Fábricas devem investir R$ 13,5 mi em Acaraú

Vocação para esportes náuticos e pesca do Estado são destaques na atração das indústrias para o município

Legenda: Litoral da cidade também deve receber um estaleiro
Foto: Foto: rodrigo carvalho

Já reconhecido internacionalmente como destino dos kitesurfistas, o Ceará, agora, negocia para abrigar duas fábricas espanholas de equipamentos para esportes aquáticos - a Nobile e a Acqua Dynamics -, as quais devem resultar em investimentos de R$ 13,5 milhões em Acaraú, segundo informou a Agência de Desenvolvimento do Estado do Ceará (Adece). Localizado a 236km de Fortaleza, o município do litoral leste também tenta captar o estaleiro da também espanhola Happy Peixe - antigo empreendimento visado pelo governo estadual e que já chegou a relacionar-se com Paracuru e Caucaia, sem sucesso.

"Há uma sintonia muito boa entre os empresários e o município. Eles nos procuraram e pedimos que fosse solicitado formalmente a intenção de instalar as fábricas no Ceará para vermos o que pode ser viabilizado", adiantou o presidente da Adece, Ferruccio Feitosa, após receber representantes das empresas e o prefeito da cidade visada, Alexandre Gomes, além do deputado Manoel Duca.

De acordo com Feitosa, a Nobile já apresentou um documento solicitando "alguma infraestrutura e isenções fiscais" antes mesmo da reunião que aconteceu na tarde de ontem. A marca fabrica pranchas, pipas e outros equipamentos para kitesurf, assim como a Aqua Dynamics, que, além de kitesurf, atende também os mercados de windsurf, paraquedismo, tendas e assessórios em geral.

Empregos

Ainda conforme revelou o presidente da Adece, as negociações com o município de Acaraú preveem, no caso da Nobile, um investimento de R$ 5,6 milhões e a geração de 150 oportunidades de empregos formais para os moradores da cidade.

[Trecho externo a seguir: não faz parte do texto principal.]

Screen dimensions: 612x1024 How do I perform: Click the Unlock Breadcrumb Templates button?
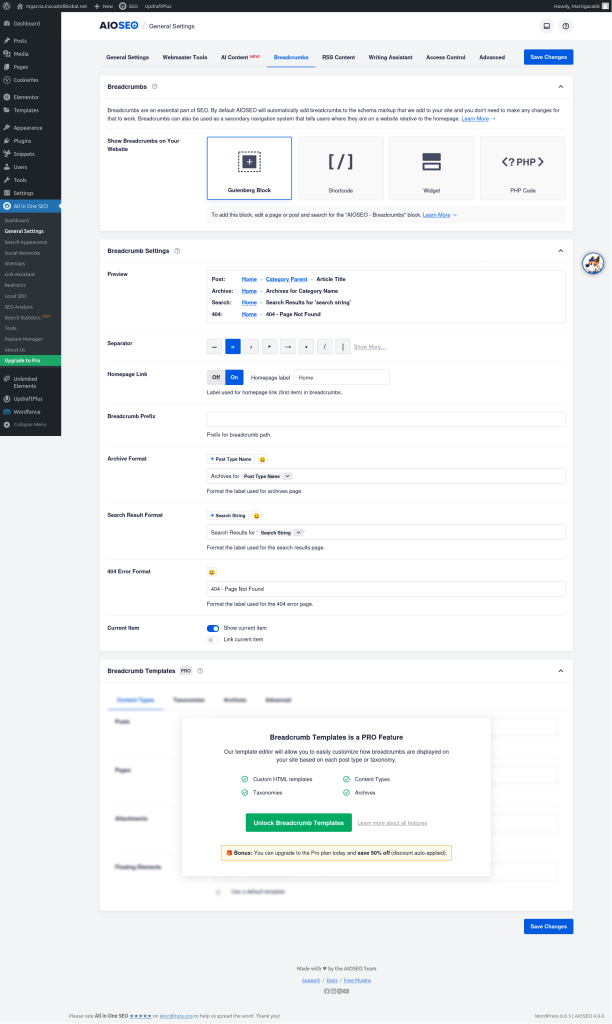coord(297,823)
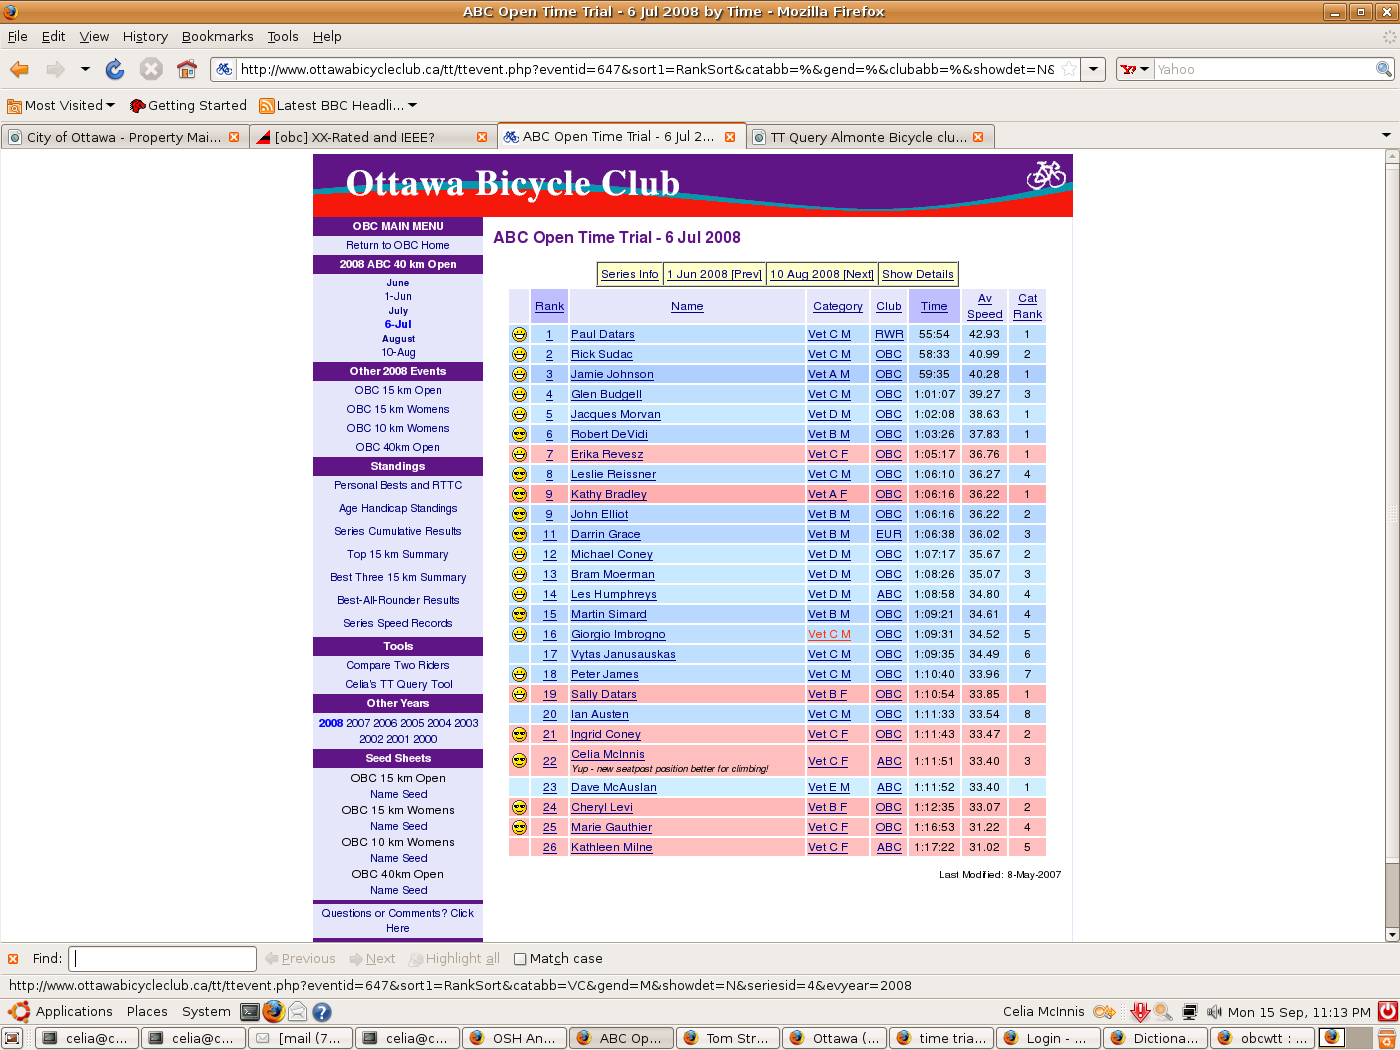
Task: Click the smiley icon beside Paul Datars
Action: pos(519,335)
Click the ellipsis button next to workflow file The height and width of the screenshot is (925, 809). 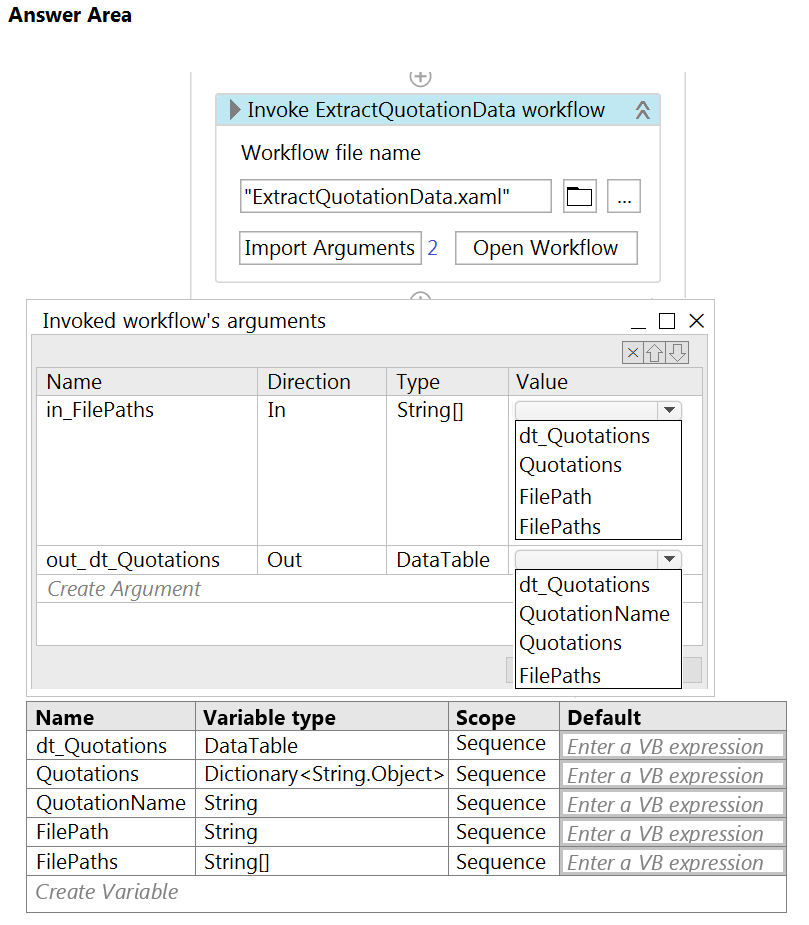click(x=624, y=197)
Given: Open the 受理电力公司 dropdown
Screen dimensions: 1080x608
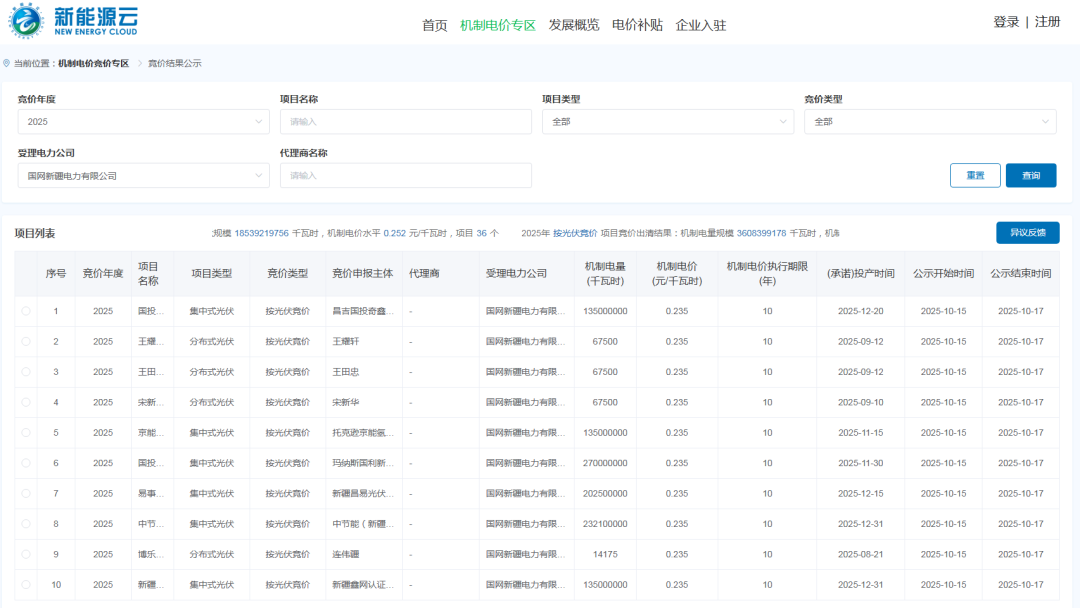Looking at the screenshot, I should (x=143, y=176).
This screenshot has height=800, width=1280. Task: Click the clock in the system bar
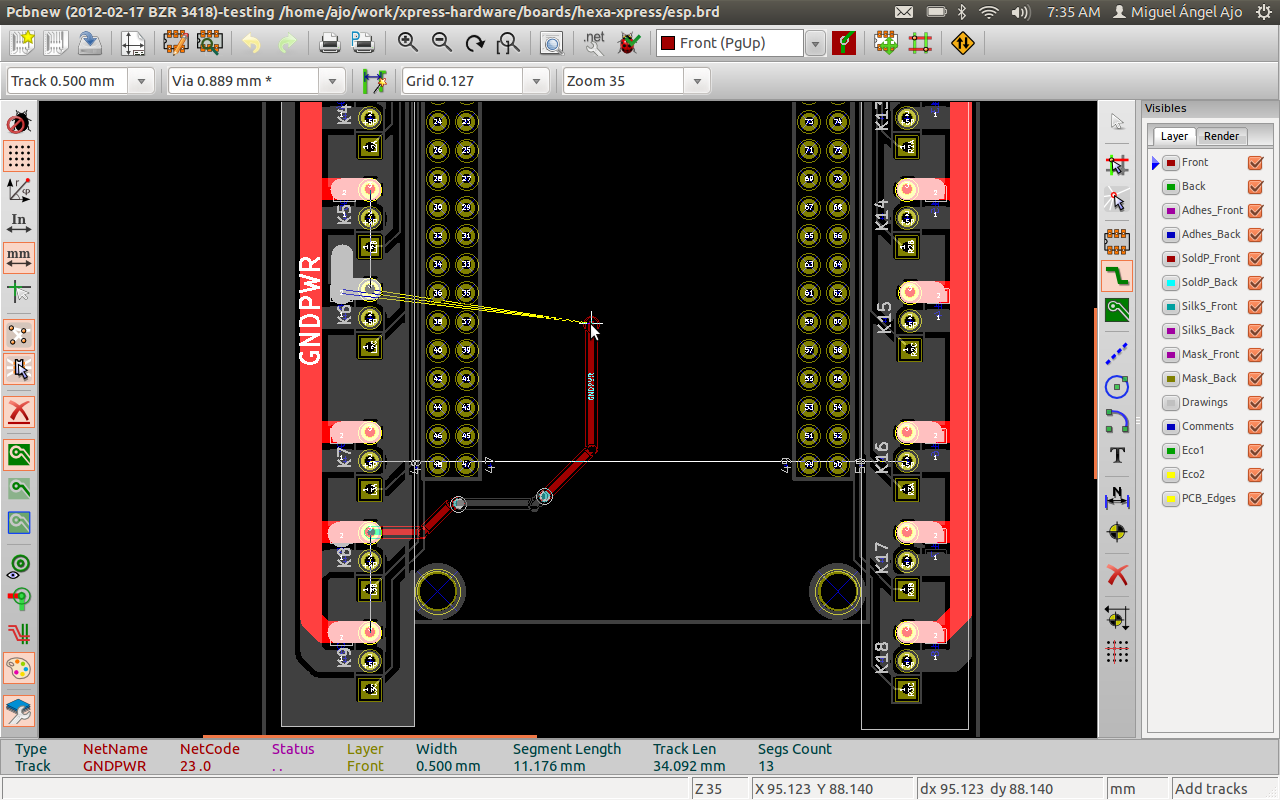pos(1073,12)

Já a Acqua Dynamics planeja aplicar R$ 7,9 milhões na unidade visada para o mesmo município, o que resultará na abertura de 260 postos de trabalho.

"Nosso estado tem uma vocação muito grande para os esportes náuticos. O litoral cearense é o segundo mais visitado do mundo para este propósito, só perde para o litoral da Espanha, sendo que nós temos a vantagem da temperatura agradável e o clima", destaca Feitosa.

Segundo contou, o interesse de uma das empresas pelo litoral cearense nasceu por um dos diretores sempre visitar o Estado em passeios turísticos e para a prática de esportes náuticos.

Sobre a contrapartida que o governo cearense pode conceder aos investidores, Feitosa disse estar analisando o pedido já enviado e prometeu rapidez no retorno para viabilizar a chegada dos empreendimentos naquele município do litoral leste do Estado.

Happy Peixe

A respeito do estaleiro Happy Peixe, almejado já por duas outras cidades cearenses (Paracuru e Caucaia), e, agora, em negociação com o governo municipal da Acaraú, Feitosa afirmou que o empreendimento não é o único do tipo em negociação com o Estado e que está em curso uma análise interna na Adece para a execução de um estudo de viabilidade para estaleiros em todo o litoral cearense.

"Nós estamos vendo se podemos dar conta disso com o pessoal da Adece ou se vamos precisar uma empresa especializada para a realização deste estudo", contou, ao revelar que, pelo menos, outros três estaleiros demonstraram interesse pelo Ceará recentemente.

Além da Happy Peixe, de embarcações de pesca, Feitosa garantiu que tem conversado com empresários brasileiros e estrangeiros do ramo de embarcações de pequeno, grande e grandíssimo porte de passeio. "Passaram esta demanda de qual local do litoral é mais propício para cada um destes estaleiros para mim e estou correndo para responder. Normalmente, eu costumo ser ágil", garantiu. Assim como das outras vezes que anunciou interesse no Ceará, a Happy Peixe promete uma fábrica com capacidade de 400 barcos por ano, investimento de R$ 110 milhões e a geração de 300 empregos.